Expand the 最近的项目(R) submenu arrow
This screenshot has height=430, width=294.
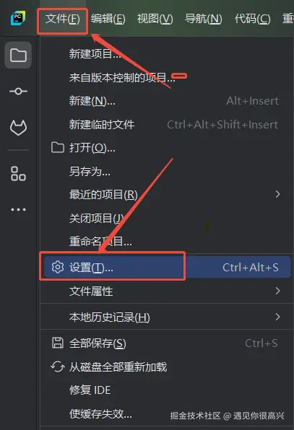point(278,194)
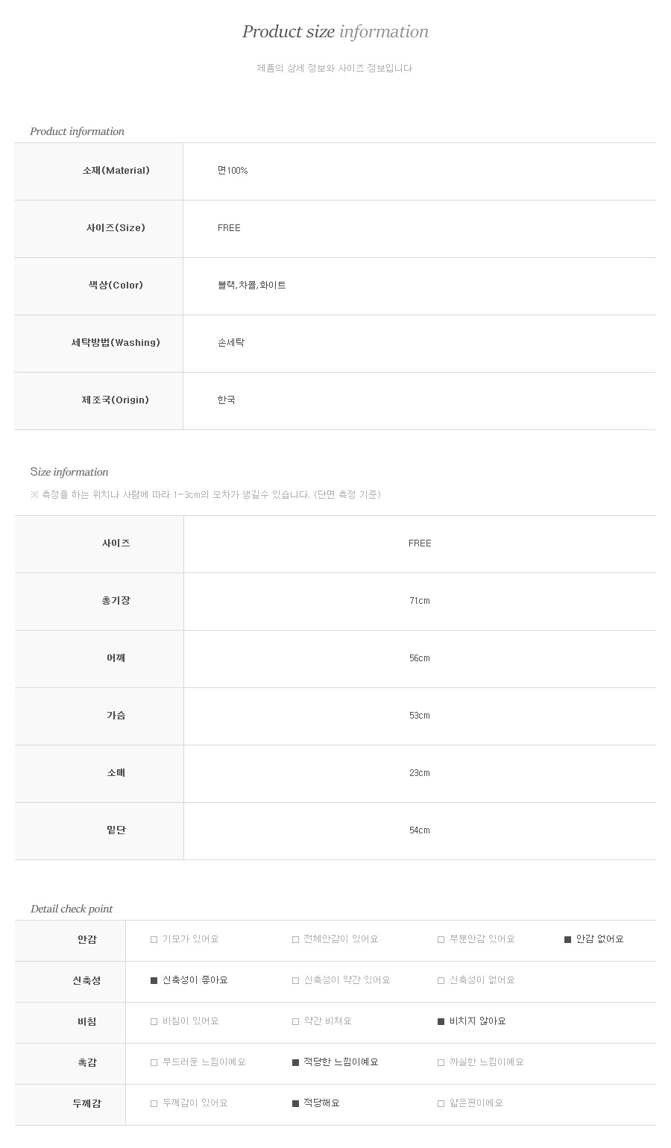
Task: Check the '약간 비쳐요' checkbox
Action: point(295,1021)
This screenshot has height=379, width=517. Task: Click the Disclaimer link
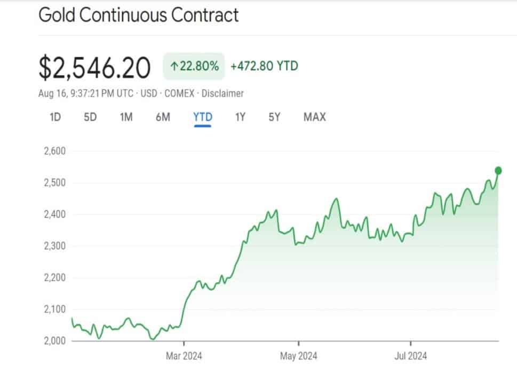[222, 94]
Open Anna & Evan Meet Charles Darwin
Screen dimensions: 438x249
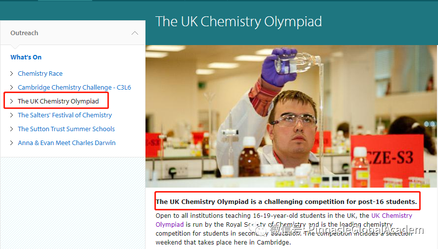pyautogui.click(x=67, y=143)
--------------------
*Assigned task*
What's needed is every record restated exactly, pictures excluded.

*Result*
Expand the 最近的项目(R) submenu arrow
This screenshot has height=430, width=294.
point(278,194)
Task: Check the '약간 비쳐요' checkbox
Action: point(295,1021)
This screenshot has height=379, width=517. Task: Click the Disclaimer link
[222, 94]
Open Anna & Evan Meet Charles Darwin
Screen dimensions: 438x249
pyautogui.click(x=67, y=143)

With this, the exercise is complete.